Die Situation ist delikat, aber die Verantwortlichen wollen den Kader trotz allem zusammenhalten. Der Gesamtetat wird in der neuen Saison um gut eine halbe Million Euro auf 6,6 Millionen Euro angehoben. Und der Trainer Anton Gavel (41) steht trotz eines möglichen Interesses der Euroleague-Klubs, vermutlich Bayern München, weiterhin an der Seitenlinie – zumindest vorerst. „Klar ist, dass wir ihm keine Steine in den Weg legen wollen, wenn er diese Möglichkeit hat“, so Höhne, „aber es würde eine Auflösungsvereinbarung geben müssen.“ Eine Ablösesumme von einer Million Euro wird in der Diskussion gebracht.

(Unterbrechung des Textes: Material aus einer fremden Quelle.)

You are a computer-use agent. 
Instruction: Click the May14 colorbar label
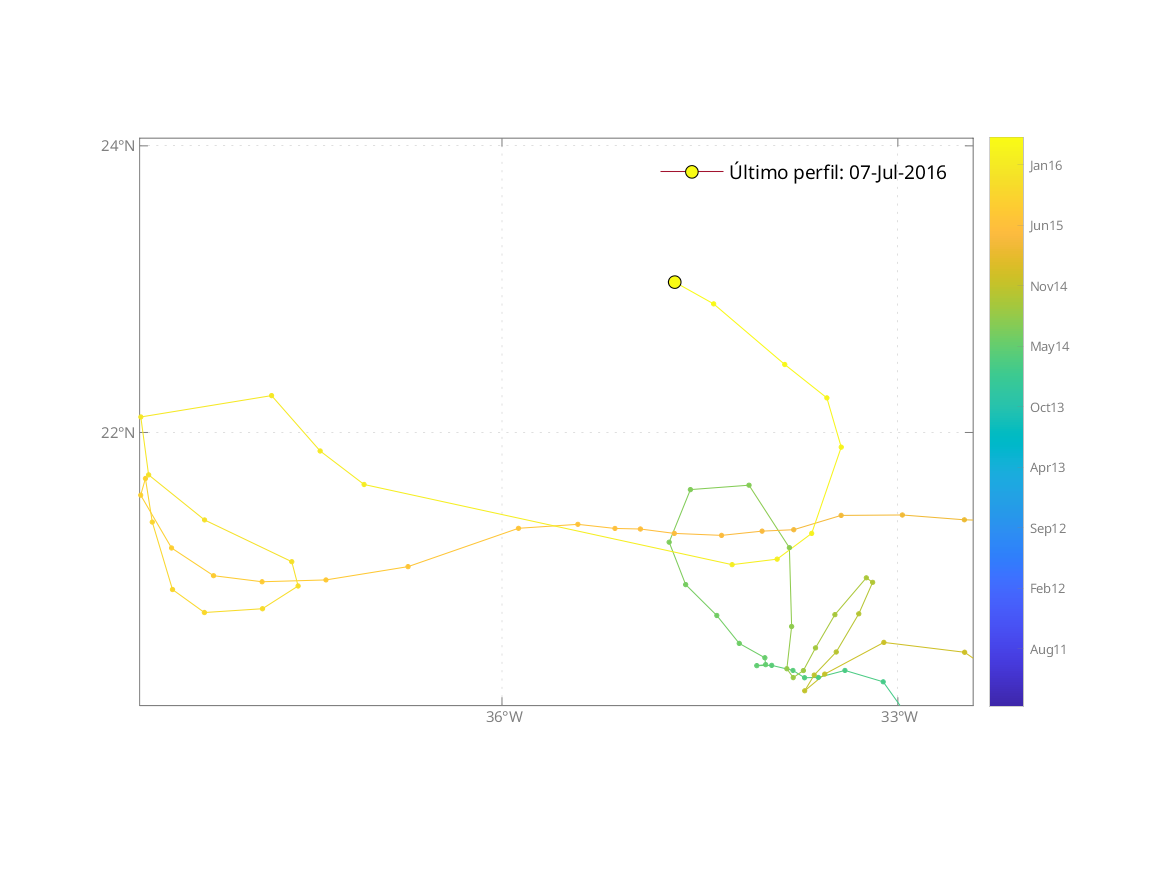click(1049, 347)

Im Halbfinale trifft Bamberg auf den Sieger des Spiels zwischen Berlin und Vechta. „Wir müssen uns vor niemandem verstecken“, betont Höhne. Die Bamberger haben bewiesen, dass sie zu den besten Teams der Liga gehören und auch gegen vermeintlich stärkere Gegner mithalten können. Die aktuelle Erfolgsserie könnte Bambergs letzter Tanz sein, aber solange die Spieler und der Trainer top motiviert sind, ist alles möglich.

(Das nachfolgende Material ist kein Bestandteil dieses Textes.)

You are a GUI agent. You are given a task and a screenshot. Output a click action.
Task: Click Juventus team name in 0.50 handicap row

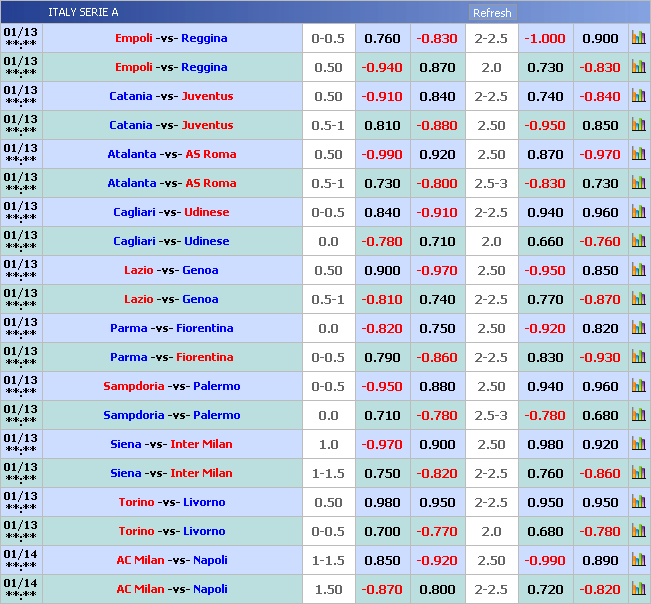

Die Spieler spielen um Titel – da lässt sich niemand hängen. Und das ist es, was diese Mannschaft so besonders macht: Sie kämpft für jeden Punkt, für jeden Korb, für jeden Sieg. Bamberg hat sich in die Herzen der Basketball-Fans gespielt – und will diesen Traum nun gemeinsam mit den Fans weiterleben lassen.